While this certainly matters in a relationship between a brand and a consumer, it’s equally important between an organization and its employees. Their research found how building trust from within the organization reverberates to the consumer; workers who trust their employer are 260% more motivated to work, doubling customer satisfaction and yielding four times market capitalization. The change is tangible.
With consumers more attuned to the climate crisis, the team also created important hypotheses around sustainability. They found that while the four factors of trust correlate with sustainability, the link is weaker. However, there are notable exceptions to this rule.

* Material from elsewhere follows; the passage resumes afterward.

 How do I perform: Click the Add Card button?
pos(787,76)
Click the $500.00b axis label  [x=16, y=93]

They made a case study of Patagonia, the top retail apparel brand which has focused its mission around sustainability. While the clothing retailer was above average on capability and reliability, their fundamental commitment to green futures had a remarkable impact on humanity and transparency, where they scored 42% higher than the second ranked brand. Perhaps more importantly, high scores on humanity resulted in a 97% increase in purchasing a new product when launched and the high scores on transparency resulted in an 86% increase in spending more money with the brand compared to competitors.
“The fact that it’s integral to who they are, they are the most trusted among their peer set,” said Dunlop. “Sustainability will become table stakes given the way that leading organizations are focused on it and the relationship between trust and sustainability.”

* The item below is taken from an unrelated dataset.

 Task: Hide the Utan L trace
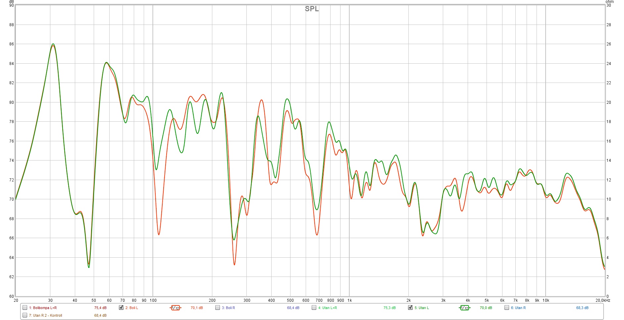click(x=410, y=308)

The brand’s position around sustainability drives outsize behavior through strong humanity and transparency ratings. Their commitment, and resulting customer loyalty, are predictive of the future for other companies.

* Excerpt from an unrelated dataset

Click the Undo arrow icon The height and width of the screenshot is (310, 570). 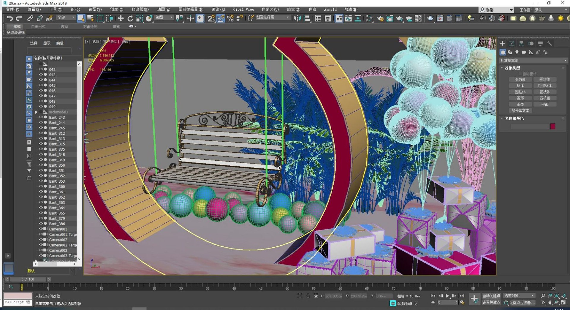coord(10,18)
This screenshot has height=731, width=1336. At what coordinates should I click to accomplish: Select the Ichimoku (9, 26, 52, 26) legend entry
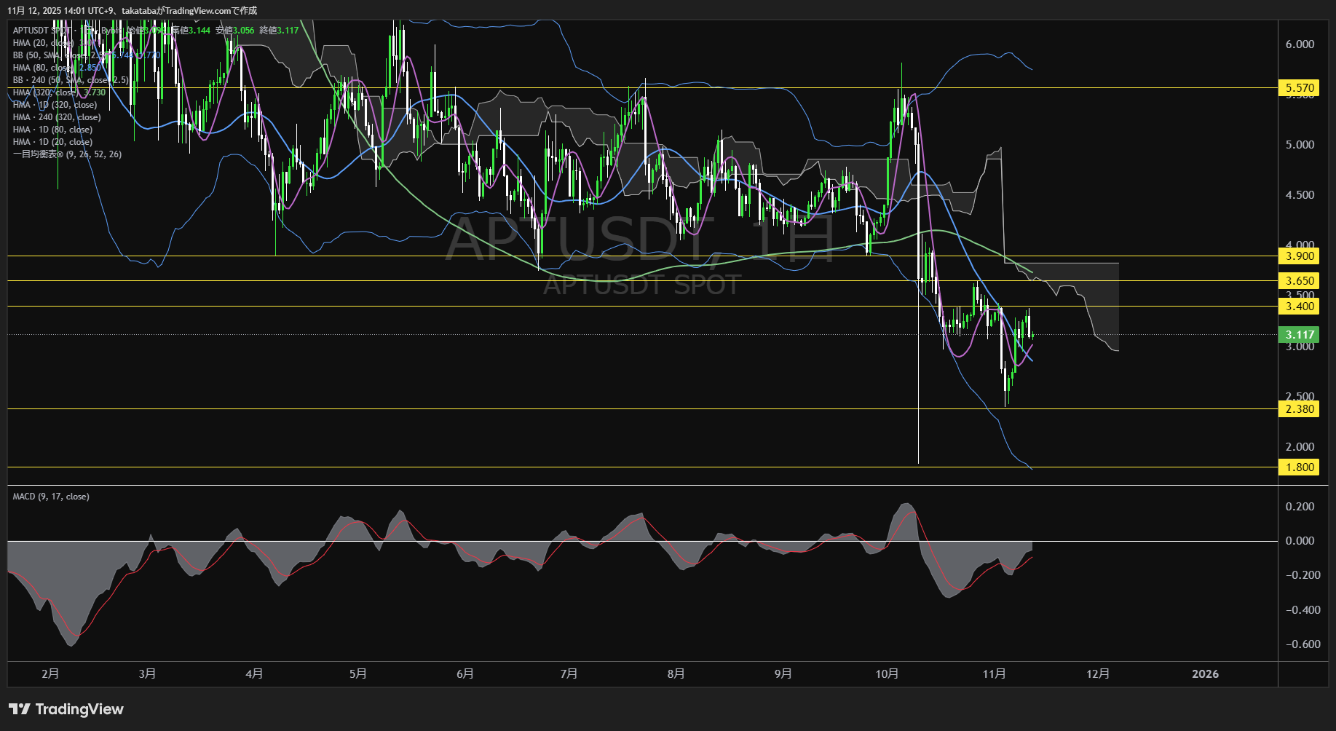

“Corporations are setting targets that are going to make sustainability critical to what they do,” said Reichheld. Manufacturers in the automobile industry are striving to move away from the combustible engine. Energy and gas companies are pledging carbon neutrality by 2040.
“Typically, we see things start with the customer and demand and companies responding to that, and here we see companies responding to the forthcoming regulations,” she added. “That tipping point is going to be fascinating to watch.”
In his closing comments, Dean Bhaskar Chakravorti spoke to another important intersection between sustainability and business: ESG, or environmental, social, and governance investing. The IBGC’s Digital Planet research initiative has studied trust as well, comparing national outlooks with new technologies.
“We are in the process of doing collaborative work with Deloitte on the question of whether trust translates in the investing and capital allocation spaces into investors and asset managers putting more capital against a company that is considered high on some sort of an ESG score,” Chakravorti said. “Does ESG translate into trust, and does trust translate into capital allocation?”